Фактические данные включали в себя все зафиксированные случаи прохода через гермодвери, поездки по рельсовой дороге или метро, проход или выход из шлюзов, – иными словами, учитывался всякий сигнал, когда гражданин пользовался своим идентификационным номером. В теории, компьютер мог построить модель передвижения каждого гражданина в течении дня.
На практике, разумеется, все обстояло иначе. В конце концов, у преступников тоже ведь имелись компьютеры.
– Только у двоих были постоянные любовники, – сказала Бэбкок. – Что удивительно, в обоих случаях это были любовницы. У остальных исчезнувших также отмечались некоторые предпочтения к гомосексуальным отношениям.
– Это ничего не значит, – отозвалась Бах.
– Даже не знаю. Еще у шестидесяти процентов пропавших плод был мужского пола.
Бах задумалась над услышанным.
– Ты пытаешься сказать, что эти женщины не хотели детей?
– Я ничего не пытаюсь сказать. Просто любопытный факт.
Официант принес заказ, и во время еды о Беллмане больше не вспоминали.
– Как, вкусно? – спросила Бэбкок.
– Ты про это? – Бах сделала паузу, проглотила то, что было у нее во рту, и в задумчивости посмотрела на тарелку. – Нормально. За такую цену сойдет. – Она заказала овощной салат, растительный стейк, печеный картофель и пиво. Растительный стейк был пережарен, и в нем чувствовался слабый металлический привкус. – А у тебя как?
– Съедобно, – проговорила Бэбкок с набитым ртом. – Ты когда-нибудь ела настоящее мясо?
Бах едва не поперхнулась от такого вопроса.
– Нет. При одной мысли о мясе меня тошнит.
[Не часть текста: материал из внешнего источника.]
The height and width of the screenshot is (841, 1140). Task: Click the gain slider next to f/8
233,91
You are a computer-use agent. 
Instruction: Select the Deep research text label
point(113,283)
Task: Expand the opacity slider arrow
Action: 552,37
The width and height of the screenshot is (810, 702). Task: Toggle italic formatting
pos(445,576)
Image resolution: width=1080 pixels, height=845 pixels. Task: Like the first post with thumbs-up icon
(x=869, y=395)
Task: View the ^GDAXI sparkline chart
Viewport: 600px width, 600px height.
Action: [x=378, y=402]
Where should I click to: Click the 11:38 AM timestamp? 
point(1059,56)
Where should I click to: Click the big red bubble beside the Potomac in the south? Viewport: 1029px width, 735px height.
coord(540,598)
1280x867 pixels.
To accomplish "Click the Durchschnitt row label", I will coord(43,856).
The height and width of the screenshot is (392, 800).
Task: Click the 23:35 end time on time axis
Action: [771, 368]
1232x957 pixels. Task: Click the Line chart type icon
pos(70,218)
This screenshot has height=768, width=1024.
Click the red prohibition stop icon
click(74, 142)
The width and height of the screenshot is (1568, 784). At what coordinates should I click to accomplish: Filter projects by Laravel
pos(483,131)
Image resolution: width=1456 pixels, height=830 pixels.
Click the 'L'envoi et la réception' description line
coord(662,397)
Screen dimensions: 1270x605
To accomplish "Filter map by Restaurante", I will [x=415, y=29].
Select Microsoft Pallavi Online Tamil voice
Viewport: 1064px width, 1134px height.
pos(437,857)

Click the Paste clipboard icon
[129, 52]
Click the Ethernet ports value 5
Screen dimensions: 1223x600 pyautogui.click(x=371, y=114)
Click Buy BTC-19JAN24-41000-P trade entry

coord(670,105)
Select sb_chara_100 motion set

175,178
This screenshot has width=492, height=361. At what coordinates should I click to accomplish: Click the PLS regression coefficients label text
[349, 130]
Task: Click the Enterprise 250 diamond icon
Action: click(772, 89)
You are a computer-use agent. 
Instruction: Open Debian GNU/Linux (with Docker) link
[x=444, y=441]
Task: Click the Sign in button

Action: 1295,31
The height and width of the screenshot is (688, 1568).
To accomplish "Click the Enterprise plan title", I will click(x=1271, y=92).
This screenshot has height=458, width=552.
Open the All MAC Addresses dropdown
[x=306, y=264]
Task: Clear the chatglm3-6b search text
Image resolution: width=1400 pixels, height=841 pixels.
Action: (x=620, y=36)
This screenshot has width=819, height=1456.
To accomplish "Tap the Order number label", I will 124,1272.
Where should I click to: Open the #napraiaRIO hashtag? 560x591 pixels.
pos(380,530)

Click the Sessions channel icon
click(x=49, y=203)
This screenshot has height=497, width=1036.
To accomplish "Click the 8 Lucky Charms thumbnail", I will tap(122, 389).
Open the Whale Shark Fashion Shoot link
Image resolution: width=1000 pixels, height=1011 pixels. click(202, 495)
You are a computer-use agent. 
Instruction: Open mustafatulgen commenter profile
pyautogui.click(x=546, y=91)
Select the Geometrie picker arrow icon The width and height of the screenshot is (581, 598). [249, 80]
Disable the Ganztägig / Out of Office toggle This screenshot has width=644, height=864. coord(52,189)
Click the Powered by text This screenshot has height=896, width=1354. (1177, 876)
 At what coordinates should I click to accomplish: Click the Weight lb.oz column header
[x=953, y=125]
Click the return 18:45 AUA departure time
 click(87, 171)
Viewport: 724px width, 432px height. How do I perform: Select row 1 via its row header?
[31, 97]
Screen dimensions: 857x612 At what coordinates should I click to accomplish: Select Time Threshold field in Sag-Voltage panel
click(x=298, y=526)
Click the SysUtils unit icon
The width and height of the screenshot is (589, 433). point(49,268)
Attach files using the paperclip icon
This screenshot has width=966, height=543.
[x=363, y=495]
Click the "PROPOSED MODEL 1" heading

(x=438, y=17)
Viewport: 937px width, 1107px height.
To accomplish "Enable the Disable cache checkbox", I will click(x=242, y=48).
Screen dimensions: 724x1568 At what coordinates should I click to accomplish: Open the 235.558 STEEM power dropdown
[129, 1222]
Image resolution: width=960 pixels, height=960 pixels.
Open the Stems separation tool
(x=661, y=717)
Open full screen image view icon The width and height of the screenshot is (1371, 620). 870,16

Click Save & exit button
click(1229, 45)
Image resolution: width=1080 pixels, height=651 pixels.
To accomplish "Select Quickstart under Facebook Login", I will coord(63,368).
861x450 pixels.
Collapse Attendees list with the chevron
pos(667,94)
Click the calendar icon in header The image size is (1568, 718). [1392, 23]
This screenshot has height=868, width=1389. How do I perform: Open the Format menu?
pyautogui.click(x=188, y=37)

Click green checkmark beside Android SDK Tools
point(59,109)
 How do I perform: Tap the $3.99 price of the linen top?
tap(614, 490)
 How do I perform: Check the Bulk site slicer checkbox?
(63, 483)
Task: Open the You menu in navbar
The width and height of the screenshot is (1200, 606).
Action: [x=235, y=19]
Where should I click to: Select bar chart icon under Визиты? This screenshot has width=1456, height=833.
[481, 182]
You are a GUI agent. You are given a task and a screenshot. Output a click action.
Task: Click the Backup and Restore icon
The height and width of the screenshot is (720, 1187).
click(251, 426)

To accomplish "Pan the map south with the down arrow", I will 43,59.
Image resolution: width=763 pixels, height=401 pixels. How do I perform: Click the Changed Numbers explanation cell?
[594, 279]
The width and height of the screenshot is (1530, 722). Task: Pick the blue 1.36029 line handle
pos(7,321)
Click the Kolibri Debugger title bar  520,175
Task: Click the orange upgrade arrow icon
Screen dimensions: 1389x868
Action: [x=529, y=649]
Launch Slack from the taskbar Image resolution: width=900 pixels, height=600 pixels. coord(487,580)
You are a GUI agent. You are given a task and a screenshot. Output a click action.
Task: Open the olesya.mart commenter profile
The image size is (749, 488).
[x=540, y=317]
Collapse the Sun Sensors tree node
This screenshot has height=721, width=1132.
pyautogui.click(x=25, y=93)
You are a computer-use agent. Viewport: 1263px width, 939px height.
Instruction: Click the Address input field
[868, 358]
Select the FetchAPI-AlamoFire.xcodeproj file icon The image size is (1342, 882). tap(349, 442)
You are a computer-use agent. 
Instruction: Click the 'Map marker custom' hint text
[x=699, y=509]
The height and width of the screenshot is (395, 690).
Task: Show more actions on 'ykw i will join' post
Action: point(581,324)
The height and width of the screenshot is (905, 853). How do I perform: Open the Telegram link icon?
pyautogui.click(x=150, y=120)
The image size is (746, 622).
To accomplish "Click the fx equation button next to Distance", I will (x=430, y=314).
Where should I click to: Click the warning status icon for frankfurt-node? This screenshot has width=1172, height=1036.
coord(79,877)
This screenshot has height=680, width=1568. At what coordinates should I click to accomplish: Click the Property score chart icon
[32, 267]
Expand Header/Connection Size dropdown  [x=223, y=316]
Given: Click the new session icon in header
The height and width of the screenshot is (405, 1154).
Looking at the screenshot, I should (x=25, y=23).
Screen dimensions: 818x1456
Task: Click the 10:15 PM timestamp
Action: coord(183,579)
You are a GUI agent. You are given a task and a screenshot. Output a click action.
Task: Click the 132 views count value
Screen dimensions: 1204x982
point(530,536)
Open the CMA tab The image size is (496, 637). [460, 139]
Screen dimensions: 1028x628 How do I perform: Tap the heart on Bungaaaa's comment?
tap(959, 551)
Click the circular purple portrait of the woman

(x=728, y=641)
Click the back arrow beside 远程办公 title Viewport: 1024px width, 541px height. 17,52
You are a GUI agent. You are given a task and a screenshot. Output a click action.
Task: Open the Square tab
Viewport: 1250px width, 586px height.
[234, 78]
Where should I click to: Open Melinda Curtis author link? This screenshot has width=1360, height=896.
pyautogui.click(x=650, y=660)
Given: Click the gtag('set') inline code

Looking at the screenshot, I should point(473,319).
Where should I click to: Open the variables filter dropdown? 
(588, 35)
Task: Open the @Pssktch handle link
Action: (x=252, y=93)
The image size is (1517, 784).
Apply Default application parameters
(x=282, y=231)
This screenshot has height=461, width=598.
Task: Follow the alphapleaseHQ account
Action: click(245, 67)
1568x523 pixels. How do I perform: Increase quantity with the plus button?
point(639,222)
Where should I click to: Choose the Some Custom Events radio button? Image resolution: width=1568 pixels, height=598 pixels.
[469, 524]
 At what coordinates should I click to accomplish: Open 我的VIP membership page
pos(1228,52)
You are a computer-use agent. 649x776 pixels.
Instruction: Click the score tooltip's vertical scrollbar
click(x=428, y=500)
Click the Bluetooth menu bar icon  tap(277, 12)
– А я вот пробовала, – призналась Бэбкок.
Бах подозрительно посмотрела на нее и кивнула.
– Ну конечно. Ты ведь эмигрировала с Земли, верно?
– Моя семья. Мне тогда было всего девять. – Она крутила в руках свою кружку с пивом. – Папа был тайным мясоедом. Каждое Рождество он раздобывал цыпленка и сам готовил его. Копил деньги целый год.
– Он, наверное, пребывал в шоке, когда оказался здесь.
– Возможно. Немного. Но ему было известно, что здесь нет черного рынка мяса. Его и на Земле-то было непросто достать.
– Подожди… что такое цыпленок?
Бэбкок рассмеялась.
– Это такая птица. Никогда не видела их живыми. И мне они не очень нравились. Стейк намного вкуснее.